Sports medicine patient Delaney Kemp.

May 29, 2019

Delaney Kemp, a former Mill Valley High School athlete, knew she loved running when she chose participating in cross-country and track over playing soccer.

"It was a difficult decision. I had always wanted to play soccer in college, so the fact that I chose running over it was a very big deal," Delaney says.

Facing an unexpected obstacle

Delaney started running in middle school and continued throughout high school. During the summer of 2018, shortly after finishing her junior year, she began experiencing isolated pain in her right leg. The athletic trainer for Mill Valley High School, Clint McAlister, MA, ATC, LAT, referred her to sports medicine specialist David Smith, MD, at The University of Kansas Health System to diagnose the cause of her pain. He initially thought she might have a stress fracture, but her MRI results came back negative. He then told her to limit her training and see him when she returned from an upcoming mission trip to India.

During her trip, she gave her body some necessary time off from running. When she returned, she saw Dr. Smith again. She wasn't experiencing any pain at the time, so he gave her permission to slowly increase her training for the upcoming cross-country season. She completed the season and even helped her team win its first state cross-country championship. But after the season ended, she began experiencing pain again, this time in both legs.
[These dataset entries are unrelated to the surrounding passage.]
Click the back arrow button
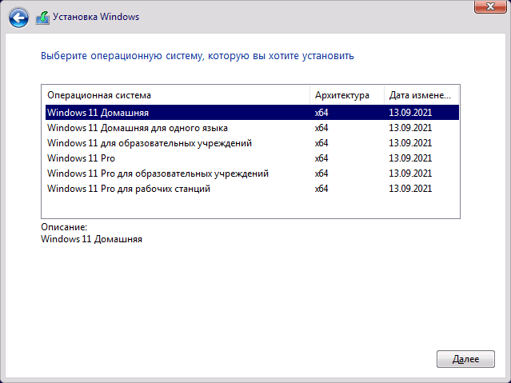 [x=18, y=16]
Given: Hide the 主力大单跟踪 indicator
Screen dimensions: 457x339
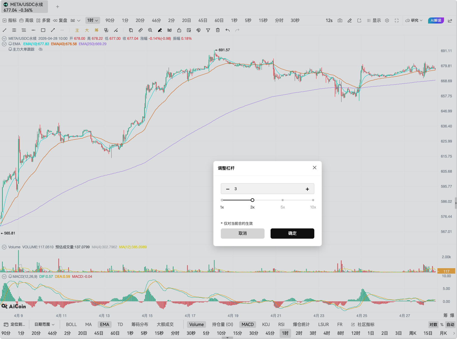Looking at the screenshot, I should pos(40,49).

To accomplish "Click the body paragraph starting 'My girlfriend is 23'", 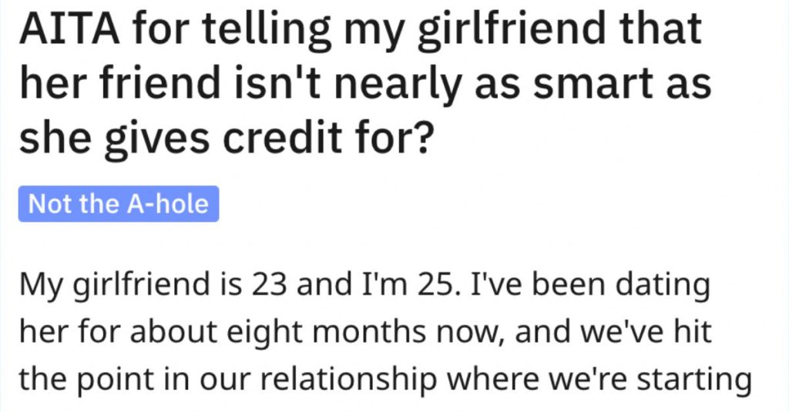I will (385, 333).
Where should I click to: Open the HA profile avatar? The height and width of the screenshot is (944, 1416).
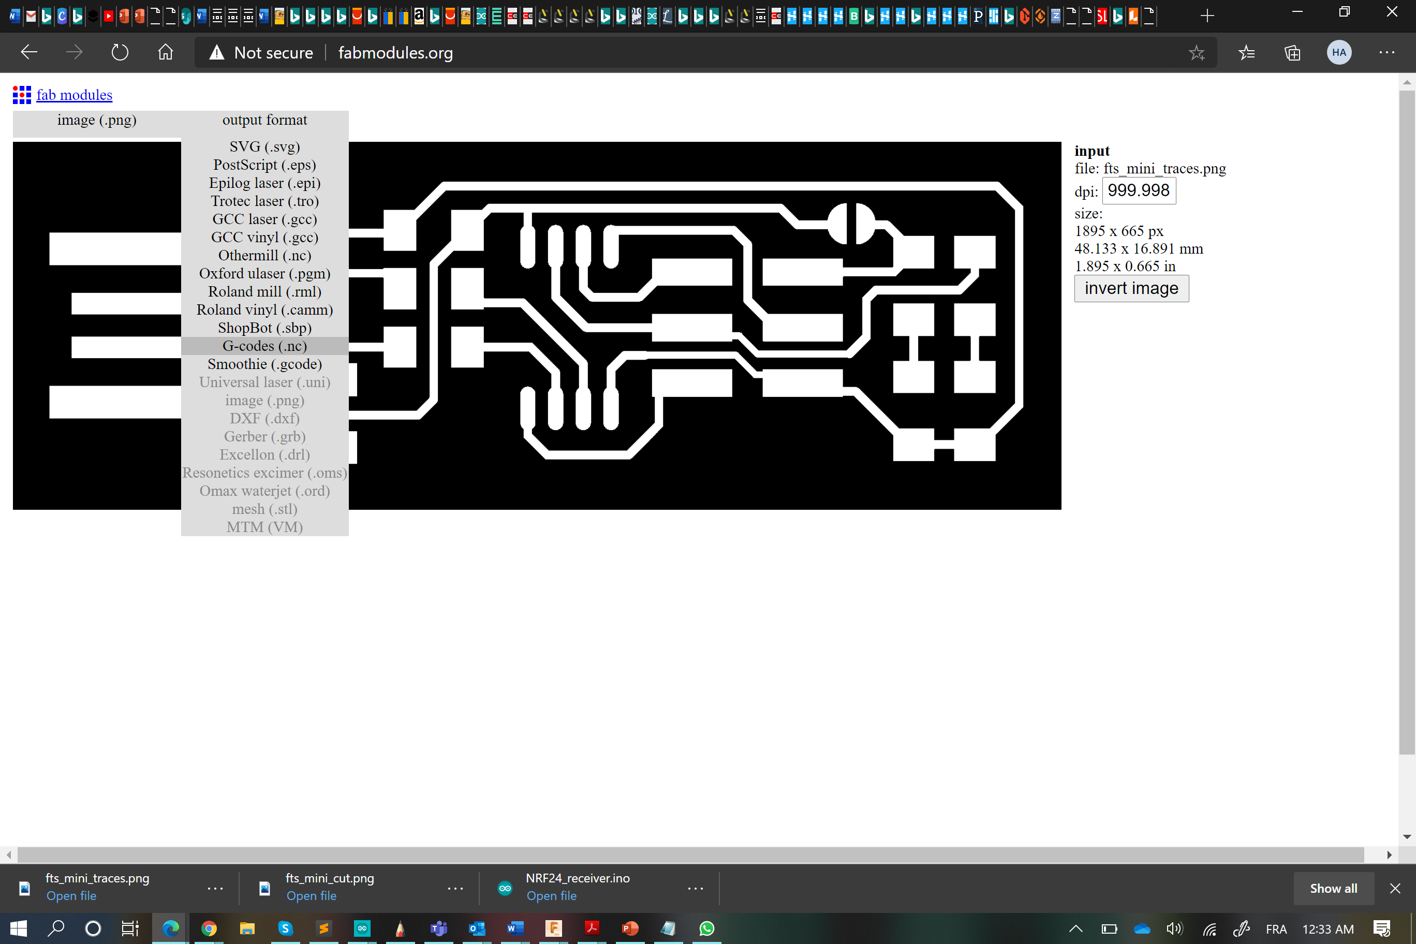1338,52
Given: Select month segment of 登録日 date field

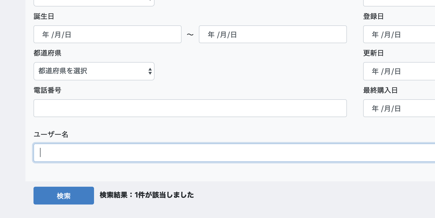Looking at the screenshot, I should click(387, 35).
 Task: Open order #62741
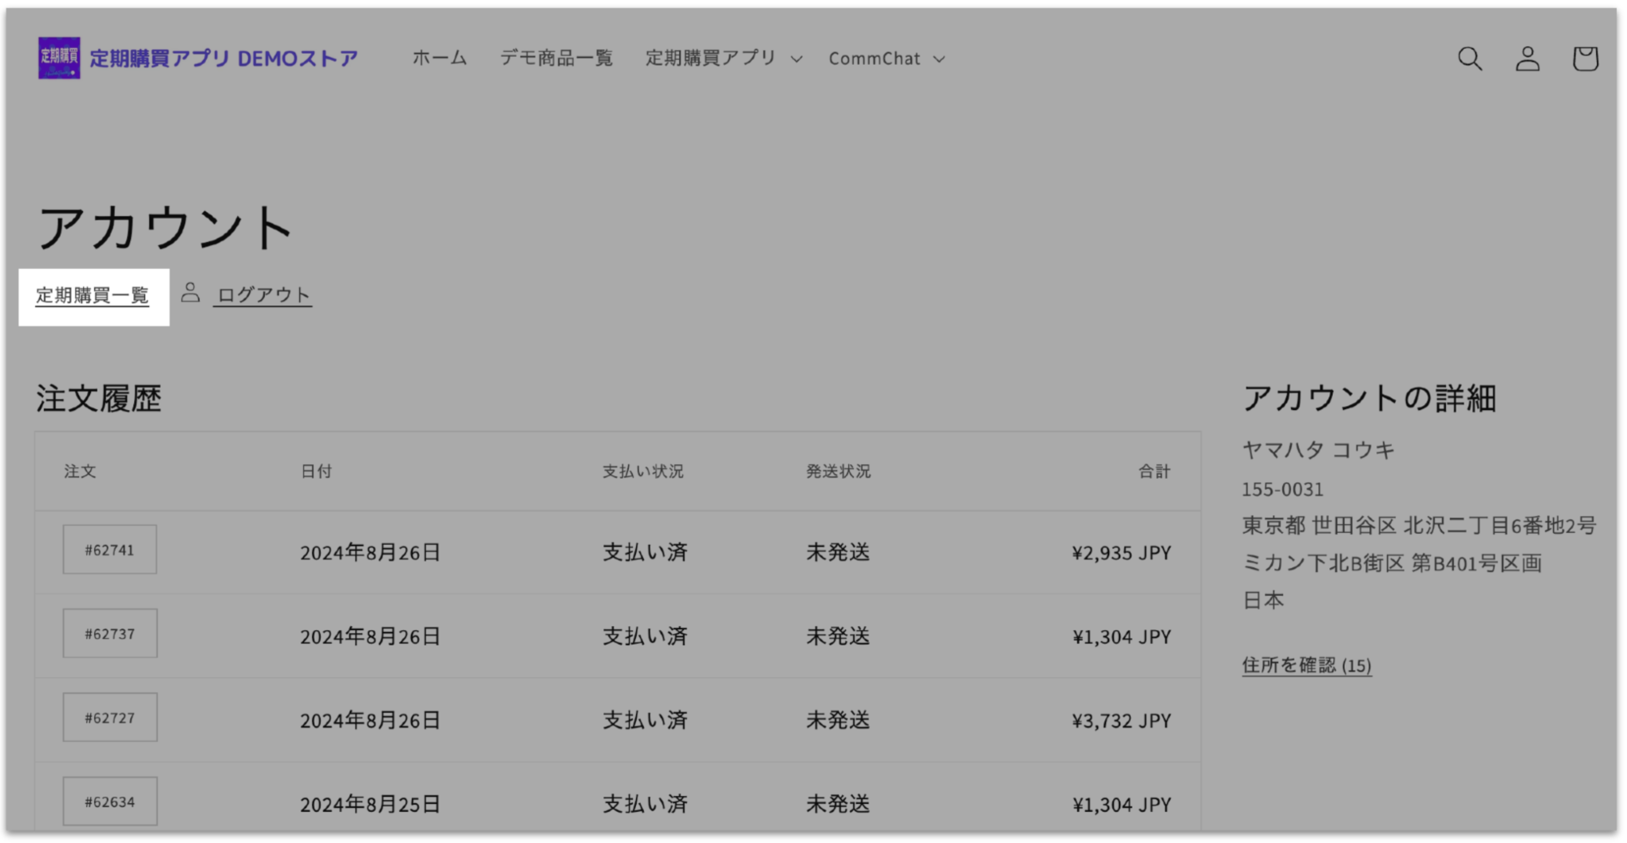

In December, she met Dr. Smith again, this time at the Sports Medicine and Performance Center in Overland Park. Through a series of physical tests on a treadmill, he confirmed she did not have a stress fracture or shin splints. Instead, he diagnosed her with chronic exertional compartment syndrome, an exercise-induced muscle and nerve condition seen in young adult runners and athletes.

"Chronic exertional compartment syndrome occurs in runners, soccer players and any athlete who has to sustain running. Impact causes the 4 compartments in the legs to become overloaded. This can result in swelling of the legs and nerve compression," Dr. Smith explains.

Starting the new year on the right foot

Determined to complete her last track season in the spring, Delaney decided to have surgery to treat her condition. She met with orthopedic surgeon and sports medicine specialist Bryan Vopat, MD, who made her feel at ease about the procedure and her future as a runner.

"Both Dr. Smith and Dr. Vopat understood how important it was that I run in the spring and in the future. They communicated with one another to coordinate my care. I really felt like I was in good hands," Delaney says.

She had surgery for chronic exertional compartment syndrome on December 31. To regain her strength after the procedure, she worked with physical therapist Kyle Veazy, PT, DPT. They focused on slowly incorporating exercises for her hips, mobility and core.

"Delaney worked hard to restore how her feet, ankles, knees and hips moved. She learned how to safely increase her strength and muscular endurance from her trunk to her toes. Her focused efforts to maintain cardiovascular fitness and keep her overall conditioning really helped her during her recovery," Kyle says.

A bright future ahead

With the guidance of her physicians and physical therapist, Delaney began running again on February 14. She successfully completed her last track season, and she even achieved a personal record during one of her final meets in May. She feels strong and ready to take on her next challenge: running cross-country and track at Kansas State University, where she plans to double major in kinesiology and nutrition. She hopes other runners can learn from her experience.

"My advice to other runners dealing with an injury is to remember patience is key. Do what you can with what you have. Use your time off to rekindle the love for your sport. And remind yourself you are still an athlete," she says.